** Start Recorded data **
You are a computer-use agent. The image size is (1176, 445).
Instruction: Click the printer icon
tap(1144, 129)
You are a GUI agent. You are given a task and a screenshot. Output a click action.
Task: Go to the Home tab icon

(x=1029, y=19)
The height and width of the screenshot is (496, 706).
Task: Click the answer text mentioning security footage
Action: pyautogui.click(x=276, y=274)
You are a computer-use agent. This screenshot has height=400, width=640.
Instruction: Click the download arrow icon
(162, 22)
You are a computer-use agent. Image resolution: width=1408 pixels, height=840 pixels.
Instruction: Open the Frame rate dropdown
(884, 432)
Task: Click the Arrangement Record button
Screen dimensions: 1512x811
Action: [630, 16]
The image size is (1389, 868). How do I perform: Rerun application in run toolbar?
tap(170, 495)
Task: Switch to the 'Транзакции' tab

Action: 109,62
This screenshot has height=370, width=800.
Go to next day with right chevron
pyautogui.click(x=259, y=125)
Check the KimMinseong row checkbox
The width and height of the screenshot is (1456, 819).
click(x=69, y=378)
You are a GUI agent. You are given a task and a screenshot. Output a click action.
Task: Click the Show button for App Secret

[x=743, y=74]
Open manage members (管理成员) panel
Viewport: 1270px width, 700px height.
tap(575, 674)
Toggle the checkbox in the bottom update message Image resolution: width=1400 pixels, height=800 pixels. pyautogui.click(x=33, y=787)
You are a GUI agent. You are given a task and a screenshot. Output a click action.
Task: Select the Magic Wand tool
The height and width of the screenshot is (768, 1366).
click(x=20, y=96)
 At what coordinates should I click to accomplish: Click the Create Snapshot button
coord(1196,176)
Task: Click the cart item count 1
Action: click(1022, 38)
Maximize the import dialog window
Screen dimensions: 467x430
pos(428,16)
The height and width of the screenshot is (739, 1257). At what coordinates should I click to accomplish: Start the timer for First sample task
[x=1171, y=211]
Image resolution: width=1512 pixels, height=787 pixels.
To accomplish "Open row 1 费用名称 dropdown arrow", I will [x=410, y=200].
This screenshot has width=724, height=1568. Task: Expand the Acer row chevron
** End Recorded data **
* Given task *
Please copy out every one of the entries above word for word, without changing anything.

* Finished answer *
You are a computer-use agent. The image size is (1176, 445).
Instruction: Click the printer icon
tap(1144, 129)
You are a GUI agent. You are given a task and a screenshot. Output a click action.
Task: Go to the Home tab icon

(x=1029, y=19)
The height and width of the screenshot is (496, 706).
Task: Click the answer text mentioning security footage
Action: pyautogui.click(x=276, y=274)
You are a computer-use agent. This screenshot has height=400, width=640.
Instruction: Click the download arrow icon
(162, 22)
You are a computer-use agent. Image resolution: width=1408 pixels, height=840 pixels.
Instruction: Open the Frame rate dropdown
(884, 432)
Task: Click the Arrangement Record button
Screen dimensions: 1512x811
Action: [630, 16]
The image size is (1389, 868). How do I perform: Rerun application in run toolbar?
tap(170, 495)
Task: Switch to the 'Транзакции' tab

Action: 109,62
This screenshot has height=370, width=800.
Go to next day with right chevron
pyautogui.click(x=259, y=125)
Check the KimMinseong row checkbox
The width and height of the screenshot is (1456, 819).
click(x=69, y=378)
You are a GUI agent. You are given a task and a screenshot. Output a click action.
Task: Click the Show button for App Secret

[x=743, y=74]
Open manage members (管理成员) panel
Viewport: 1270px width, 700px height.
tap(575, 674)
Toggle the checkbox in the bottom update message Image resolution: width=1400 pixels, height=800 pixels. pyautogui.click(x=33, y=787)
You are a GUI agent. You are given a task and a screenshot. Output a click action.
Task: Select the Magic Wand tool
The height and width of the screenshot is (768, 1366).
click(x=20, y=96)
 At what coordinates should I click to accomplish: Click the Create Snapshot button
coord(1196,176)
Task: Click the cart item count 1
Action: click(1022, 38)
Maximize the import dialog window
Screen dimensions: 467x430
pos(428,16)
The height and width of the screenshot is (739, 1257). At what coordinates should I click to accomplish: Start the timer for First sample task
[x=1171, y=211]
Image resolution: width=1512 pixels, height=787 pixels.
To accomplish "Open row 1 费用名称 dropdown arrow", I will [x=410, y=200].
This screenshot has width=724, height=1568. Task: Expand the Acer row chevron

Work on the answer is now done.